Using a non POSIX compliant shells will be okay, because programs trying to use “sh” will still work (unless you set something up wrong, which you’d probably have to go out if your way to do, so you’re probably fine).
Genuinely the only downside to using a non POSIX compliant shell is that you won’t learn the standard stuff so you won’t be as good at writing and reading scripts. It’s truly not too big of a deal. Fish (non POSIX compliant) is what Arch (or at least Cachy) used by default. It’s been great. The defaults are useful. To get a similar experience with POSIX shells I typically have to use zsh with oh-my-zsh and some plugins. Fish does it all out of the box.
So don’t worry about it!
Okay so first there was Unix. It was semi Open Source and a bunch of companies were making different versions that were becoming increasingly incompatible. That is why POSIX was created, it standardizes major parts of Unix. Linux is a Unix like operating system, meaning it functions similarly but doesn’t share any code. One thing that POSIX standardizes is the shell meaning there’s a standard how a loop works etc. Most shell on Linux like bash and zsh are POSIX compliant but some (like fish aren’t). This means a command that works one way in bash might work differently in fish. Basic stuff is mostly the same in my experience so if you’re not having any problems you shouldn’t worry about being POSIX compliant.

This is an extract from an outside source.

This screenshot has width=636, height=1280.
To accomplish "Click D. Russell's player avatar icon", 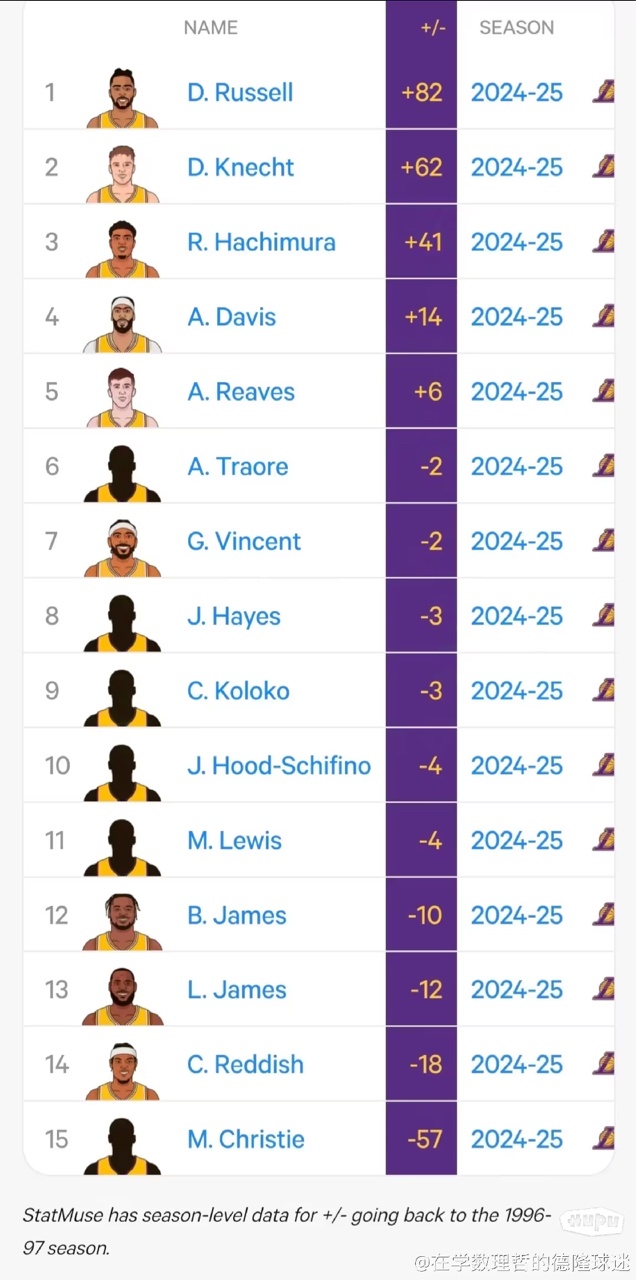I will (122, 97).
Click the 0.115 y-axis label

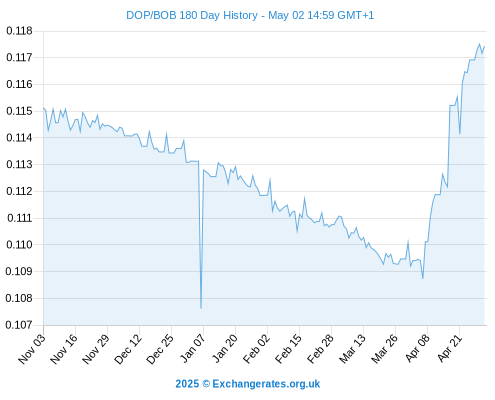pyautogui.click(x=19, y=111)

If you want most of the same stuff but POSIX compliant checkout zsh. Fish provides documentation for adjusting your commands so I’d just ignore it until you run into a problem and then take a look at the docks
Laughs in still needing to write POSIX scripts
source, I use debian with fish and I write my scripts still in POSIX since fish is god slow at scripting, it is really nice for interactive usage but scripting performace is bad, and I can’t assume bash to be everywhere so POSIX I go
Nah, fuck that. I’m using yash.
Feels difficult to breathe. 🤭
I really like Fish but for simple stuff like youtube-dl you always have to put quotation marks around the YouTube video’s address because Fish thinks the question mark is an operator. So annoying.
Fixed in fish 4.0 :)
Fixed in fish 4.0 :)
*reinstalling Fish right now*
reinstalling Fish right now
Alright:
> /usr/bin/fish --version fish, version 4.0.1
For whatever reason openSUSE doesn’t ship 4.0.2 despite the fact that it’s in its development repo since months. Oh well, could be worse.

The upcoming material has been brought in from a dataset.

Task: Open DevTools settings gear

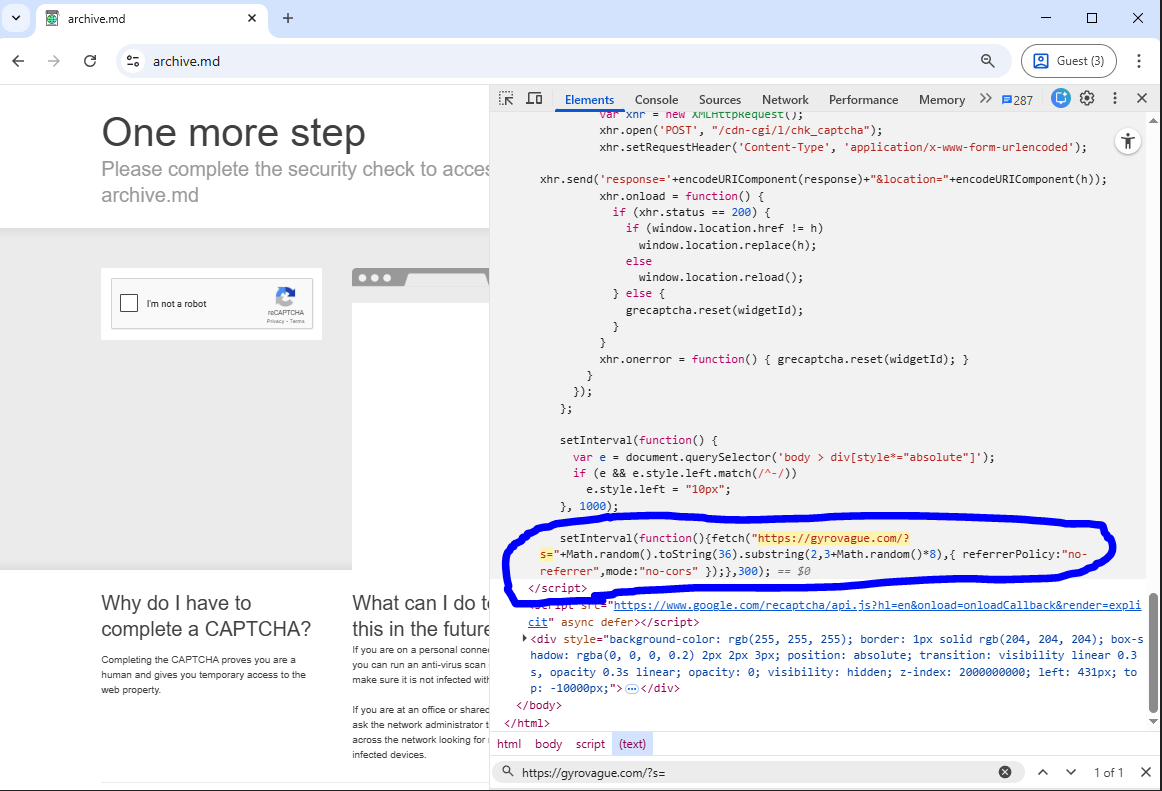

Ask the maintainer to push the update to Factory.
Of course if you do find yourself in need of a single char wildcard or by extenaion a fixed length wildcard, you just don’t have that in fish.
yeah, and ripgrep with regex operators.
using nushell is my little rebellion against POSIX tyranny
POSIX Defiant
Non English speaker here . don’t you mean “non POSIX compliant” instead of “POSIX non compliant” ?or is it a hint at the fact that it is designed to actually be non compliant?

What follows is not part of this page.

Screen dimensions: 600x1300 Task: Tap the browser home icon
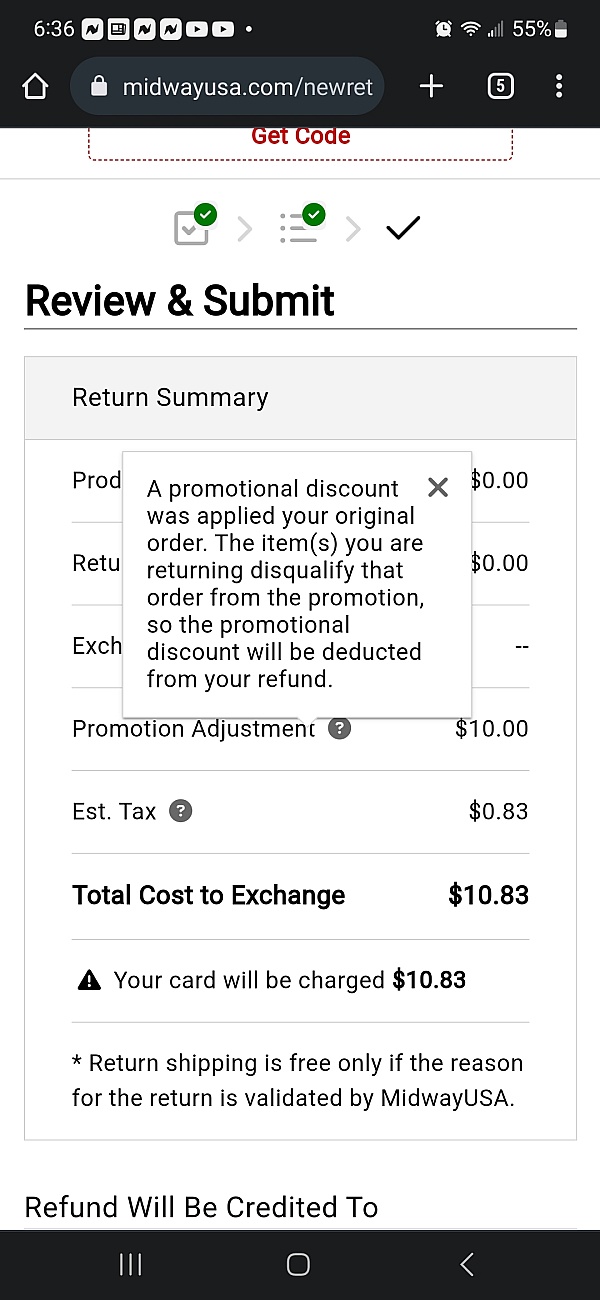pyautogui.click(x=35, y=87)
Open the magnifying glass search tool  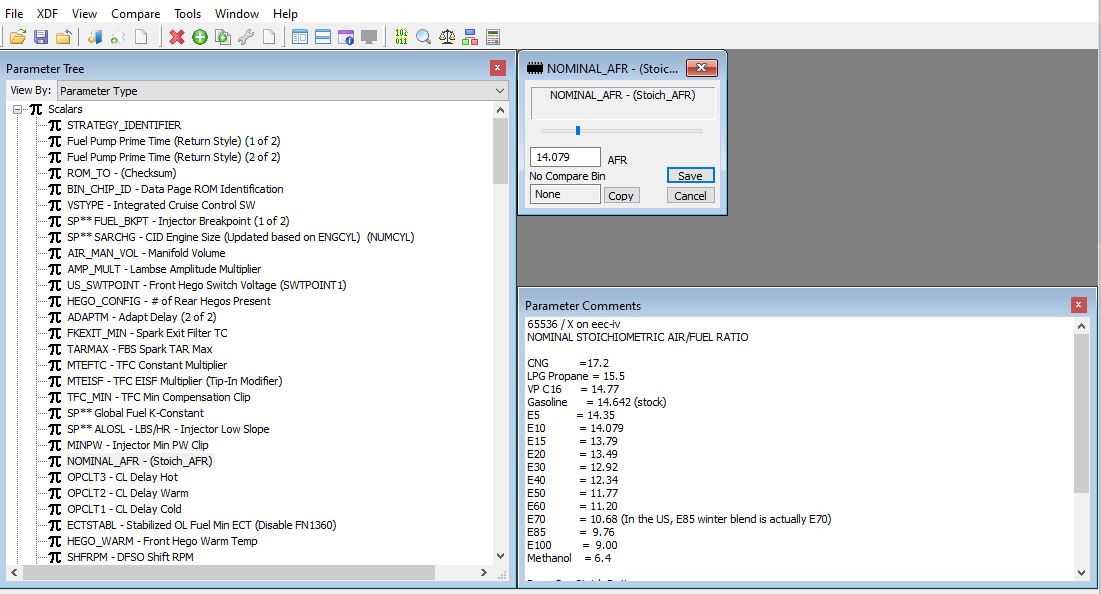coord(423,37)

“non-POSIX compliant” = compliant with non-POSIX (whatever “non-POSIX” may be)
“POSIX non-compliant” = not compliant with POSIX
The best way to say what OP did would be a simple “not POSIX compliant”. Looking back, that’s exactly what was said in the post. The meme itself is, unfortunately a different story.
Posix non-compliant was used in the meme because the author wanted to save on words in the puchline. “Using a shell not POSIX compliant” lacks a few words and is syntactically incorrect. “Using a POSIX non-compliant shell” saves on words, and is syntactically correct, but makes the sentence more complex.
All in all, the “non-” prefix is a bit finicky in english and can usually be avoided.
Wouldn’t it be more like “non POSIX-compliant”? That’s how I would understand it, though I’m not a native speaker
This is the way I see it too. Treat “POSIX-compliant” as an adjective and negate it.
Honestly, I didn’t see it that way. With the dash, I do. That works as well. It’s just that, if I put a dash somewhere myself, it’s the other way around.
Generally, people mix the two, so you have to use context. I think, however, your take is correct. I think the post is meant to give a bit of a rebellious vibe, so that may be why they chose this phrasing.